Pixel coordinate grounding data:

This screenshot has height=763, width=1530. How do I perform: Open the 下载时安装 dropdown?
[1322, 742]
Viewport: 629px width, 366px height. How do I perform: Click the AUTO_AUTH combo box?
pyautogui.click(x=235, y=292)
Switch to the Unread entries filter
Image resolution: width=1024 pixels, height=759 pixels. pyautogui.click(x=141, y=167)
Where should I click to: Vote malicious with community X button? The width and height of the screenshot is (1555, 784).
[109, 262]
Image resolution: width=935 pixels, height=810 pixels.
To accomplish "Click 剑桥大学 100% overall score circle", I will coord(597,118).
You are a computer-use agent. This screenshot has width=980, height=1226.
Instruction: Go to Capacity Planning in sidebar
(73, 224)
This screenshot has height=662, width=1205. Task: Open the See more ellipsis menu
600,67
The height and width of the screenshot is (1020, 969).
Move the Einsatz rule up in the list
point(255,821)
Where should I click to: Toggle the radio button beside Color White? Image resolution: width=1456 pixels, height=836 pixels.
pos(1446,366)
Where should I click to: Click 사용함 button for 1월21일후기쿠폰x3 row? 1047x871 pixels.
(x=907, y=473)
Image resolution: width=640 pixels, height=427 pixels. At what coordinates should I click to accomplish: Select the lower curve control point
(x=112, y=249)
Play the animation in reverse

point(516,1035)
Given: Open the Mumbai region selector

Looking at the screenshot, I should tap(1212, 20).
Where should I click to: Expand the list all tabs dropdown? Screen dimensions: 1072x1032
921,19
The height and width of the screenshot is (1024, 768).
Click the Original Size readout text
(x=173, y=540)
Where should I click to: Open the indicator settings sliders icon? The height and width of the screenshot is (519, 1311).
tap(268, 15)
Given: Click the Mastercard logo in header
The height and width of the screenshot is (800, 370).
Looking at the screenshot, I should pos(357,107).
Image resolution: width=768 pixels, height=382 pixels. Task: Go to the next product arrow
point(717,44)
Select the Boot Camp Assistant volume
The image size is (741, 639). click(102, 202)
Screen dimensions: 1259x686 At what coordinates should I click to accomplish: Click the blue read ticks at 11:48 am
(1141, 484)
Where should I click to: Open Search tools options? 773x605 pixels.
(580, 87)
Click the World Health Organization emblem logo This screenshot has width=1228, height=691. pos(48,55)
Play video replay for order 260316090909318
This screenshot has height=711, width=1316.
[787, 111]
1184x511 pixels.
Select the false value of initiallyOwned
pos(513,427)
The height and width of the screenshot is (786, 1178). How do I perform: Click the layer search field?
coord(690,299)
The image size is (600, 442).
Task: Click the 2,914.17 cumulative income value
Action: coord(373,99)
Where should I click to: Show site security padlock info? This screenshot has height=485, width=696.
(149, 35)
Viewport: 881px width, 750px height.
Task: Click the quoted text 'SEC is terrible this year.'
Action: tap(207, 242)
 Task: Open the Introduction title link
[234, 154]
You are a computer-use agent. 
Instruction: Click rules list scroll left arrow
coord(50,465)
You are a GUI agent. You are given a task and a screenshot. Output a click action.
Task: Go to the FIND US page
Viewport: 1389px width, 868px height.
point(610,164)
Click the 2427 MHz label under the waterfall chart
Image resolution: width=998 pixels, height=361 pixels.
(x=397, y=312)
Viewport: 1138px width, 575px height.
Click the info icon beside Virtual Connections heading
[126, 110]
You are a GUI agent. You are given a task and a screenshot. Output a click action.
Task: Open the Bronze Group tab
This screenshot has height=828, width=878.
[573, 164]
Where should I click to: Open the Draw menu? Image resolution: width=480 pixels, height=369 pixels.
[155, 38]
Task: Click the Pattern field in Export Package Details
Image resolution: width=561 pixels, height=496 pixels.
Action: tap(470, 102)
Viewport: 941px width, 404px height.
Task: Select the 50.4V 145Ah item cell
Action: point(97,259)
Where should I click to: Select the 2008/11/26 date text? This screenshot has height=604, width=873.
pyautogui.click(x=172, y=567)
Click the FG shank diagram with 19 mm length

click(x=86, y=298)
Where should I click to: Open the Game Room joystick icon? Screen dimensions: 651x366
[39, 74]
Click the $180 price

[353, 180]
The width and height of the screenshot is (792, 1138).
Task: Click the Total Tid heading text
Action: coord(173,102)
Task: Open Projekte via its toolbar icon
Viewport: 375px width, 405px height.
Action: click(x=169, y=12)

## [HOW TO COMPLETE THIS TASK]
Using the records above, copy each line that contains "agent".

## [WRITTEN RESPONSE]
You are a computer-use agent. This screenshot has width=980, height=1226.
You are a computer-use agent. 
You are a GUI agent. You are given a task and a screenshot. Output a click action.
You are a GUI agent. You are given a task and a screenshot. Output a click action.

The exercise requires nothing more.